If after these items are clearly defined it is determined that an inventory would be a beneficial or cost-effective exercise, companies should then choose the data format for the inventory, and plan in detail the inventory process itself, including allocation of the man-and-woman-power needed to get the job done.

2. Monitor transactions as a simple way to track assets.

When a company tracks and records the comings, goings, purchase and decommission or disposal of assets as individual transactions, we say they are maintaining a “perpetual” inventory. This tactic is a good, real-time exercise in figuring out what a company has and needs, in addition to the cost of each asset in possession. Perpetual inventory provides both an audit trail and accurate asset history, which guides decisions from purchasing, to asset use and performance. This can also aid in accounting decisions and reporting, enhancing organizational efficiency. Having a paper trail also makes any additional inventory management that much more accurate and complete, as companies can then compare what is found in inventory to transactional information over time.

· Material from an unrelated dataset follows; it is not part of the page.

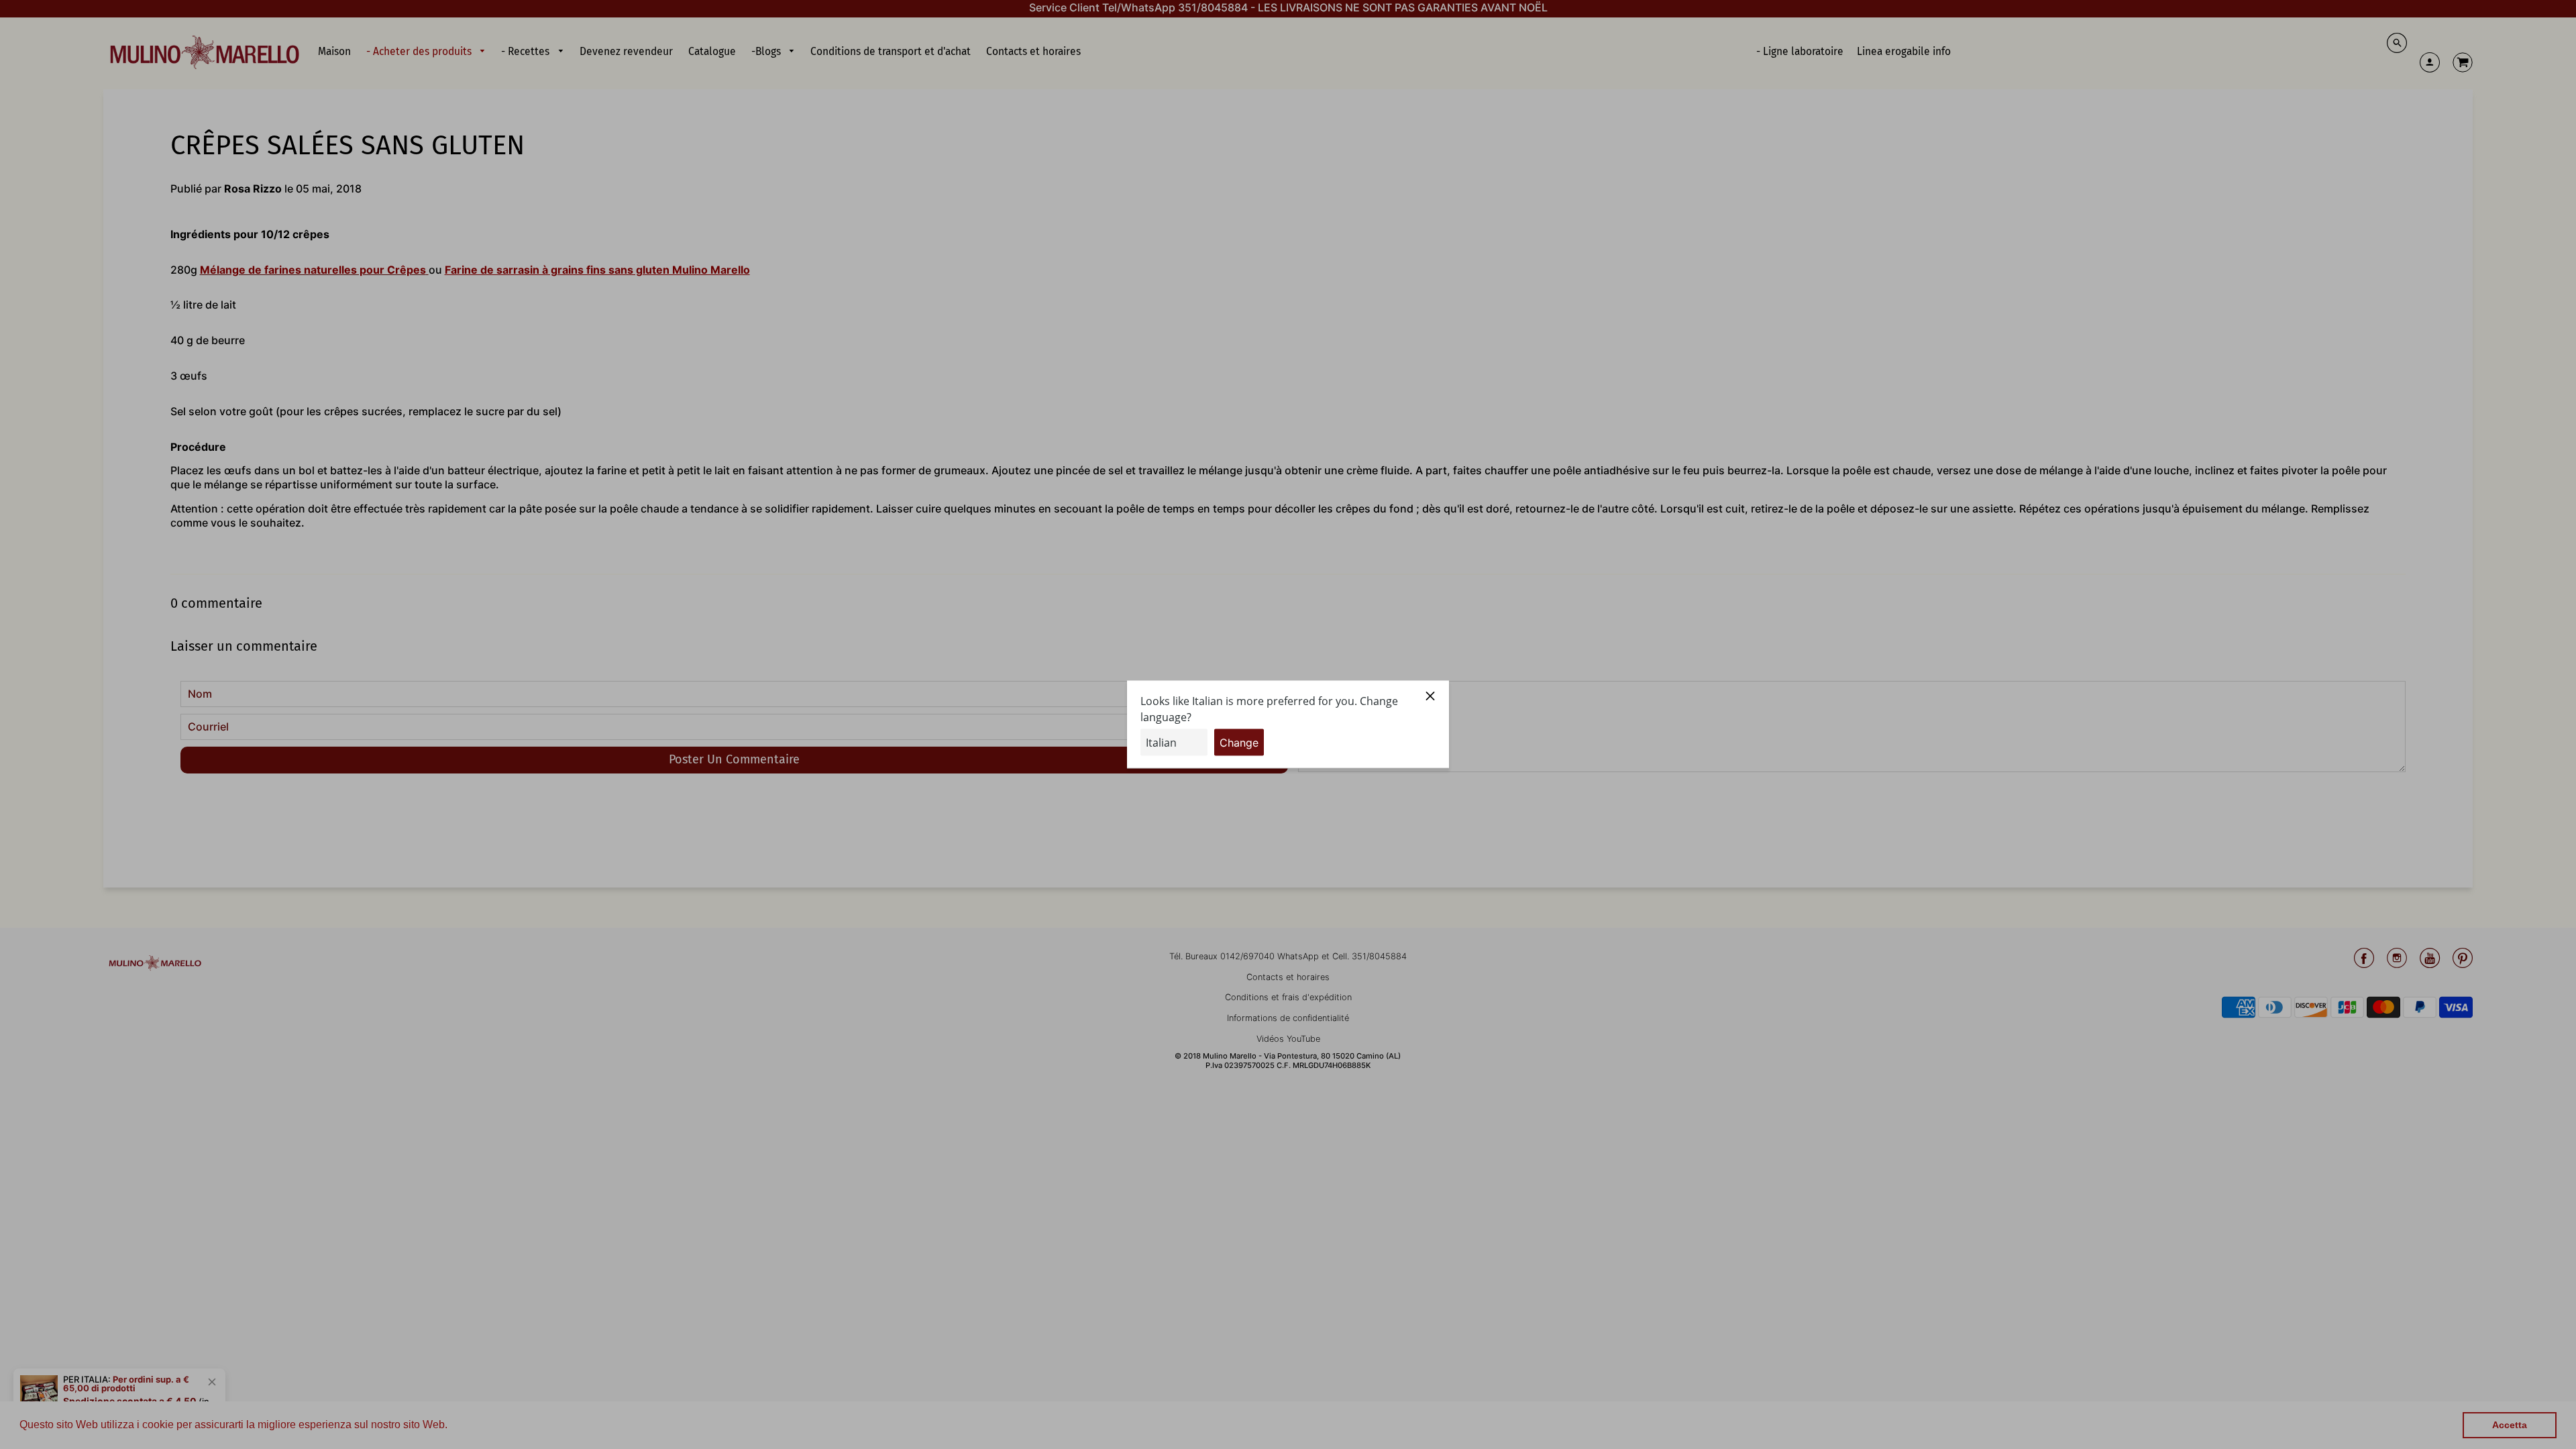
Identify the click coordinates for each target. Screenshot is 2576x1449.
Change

3. Realize that not everything has to count.

Not all assets are created equally. Tracking only items critical to maintenance and everyday operation of your business—and that meet the threshold of being financially relevant—makes good organizational sense, especially when time is short or the total list of items to manage is vast. A good piece of advice: Maintaining and tracking an asset must be both prudent and cost effective for your organization. Otherwise, you should not waste time counting and cataloging it. Move on to something with larger organizational impact and value.